**Document section:**
/---
# **SVM Model**

# **Data Format:**
# **Columns: Text, Labels**

|  TEXT  |    LABEL    | 
|--------|-------------|
| TEXT_1 |  LABEL_1  |
| TEXT_2 |  LABEL_1  |
| TEXT_3 |  LABEL_2  |

# **GPU Configuration**

In [None]:
import tensorflow as tf
import os

os.environ["CUDA_DEVICE_ORDER"]="PCI_BUS_ID";
os.environ["CUDA_VISIBLE_DEVICES"]="0";
tf.config.list_physical_devices('GPU')
tf.test.is_built_with_cuda()

# **Load Data**

In [None]:
from google.colab import files
files.upload()

In [None]:
import pandas as pd

csv_path = "pizza-ordering-tm-1-2019-concat.csv"
data = pd.read_csv(csv_path)
data.head(5)

# **Pre-Processing Label** 

In [None]:
data = data.drop(columns=['segment', 'speaker'])
data.columns = ['text', 'label']
data.label = data.label.apply(lambda x: x.split(".")[2])
data.head(5)

# **Reduce Data**

In [None]:
import random

df = data.copy()

def reduceData(df, n=10000000):
    dic = df.groupby(by="label").groups
    selected_texts = []
    selected_labels = []
    selected_id = []
    for k in dic.keys():
        if (len(dic[k]) > n):
            dic[k] = random.sample(list(dic[k]), n)
        for i in dic[k]:
            selected_labels.append(k)
            selected_texts.append(df.text[i])
    return pd.DataFrame(data={"text": selected_texts, "label": selected_labels})

df = reduceData(df, 500)
df.label.value_counts()

In [None]:
import numpy as np

labels = df.label.values
output_length = len(df.label.unique())
\---
**Aim a:** Copy word for word the stretch of the SVM notebook from "df = data.copy()" through "selected_texts.append(df.text[i])".
The SVM notebook and the entries that follow it come from separate sources.

**Supplied material:**
/---
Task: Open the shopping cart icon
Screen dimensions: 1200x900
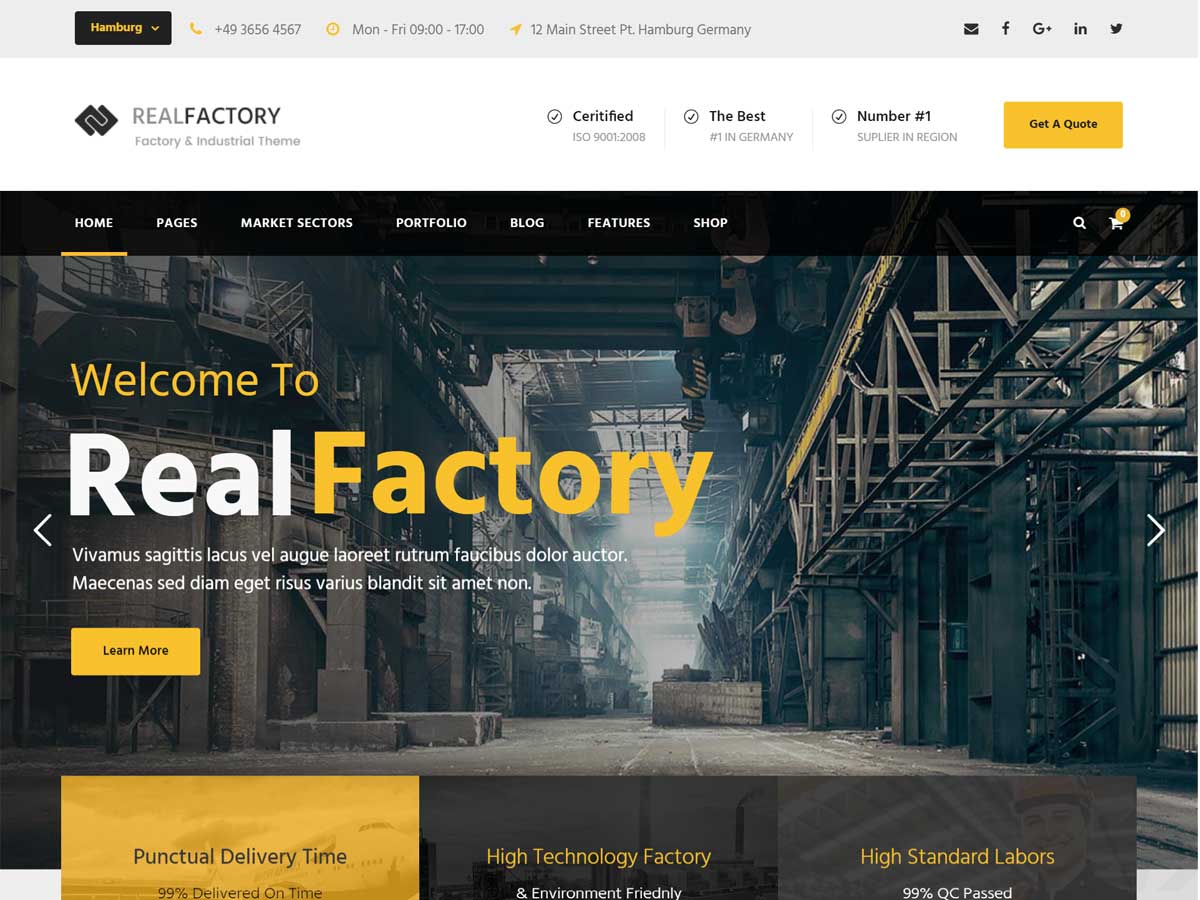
\---
/---
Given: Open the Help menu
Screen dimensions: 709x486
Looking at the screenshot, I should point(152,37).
\---
/---
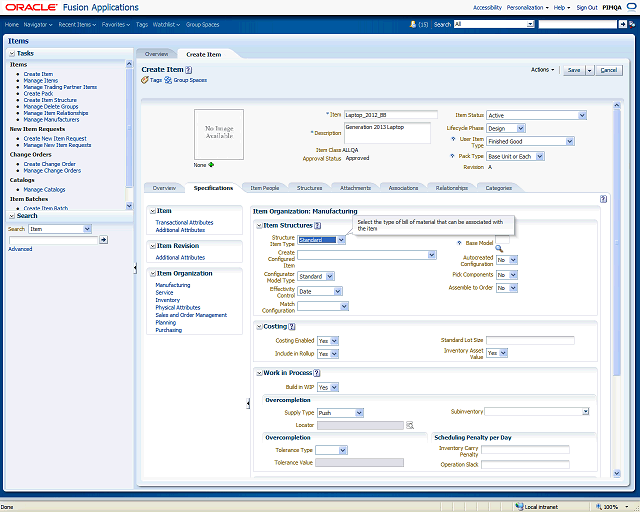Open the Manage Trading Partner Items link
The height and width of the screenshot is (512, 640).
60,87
\---
**Aim b:** Quote the stretch of the entries from the line that contains "Task: Open the shopping cart icon" through the line that contains "Screen dimensions: 1200x900".

**Output a:**
df = data.copy()

def reduceData(df, n=10000000):
    dic = df.groupby(by="label").groups
    selected_texts = []
    selected_labels = []
    selected_id = []
    for k in dic.keys():
        if (len(dic[k]) > n):
            dic[k] = random.sample(list(dic[k]), n)
        for i in dic[k]:
            selected_labels.append(k)
            selected_texts.append(df.text[i])

**Output b:**
Task: Open the shopping cart icon
Screen dimensions: 1200x900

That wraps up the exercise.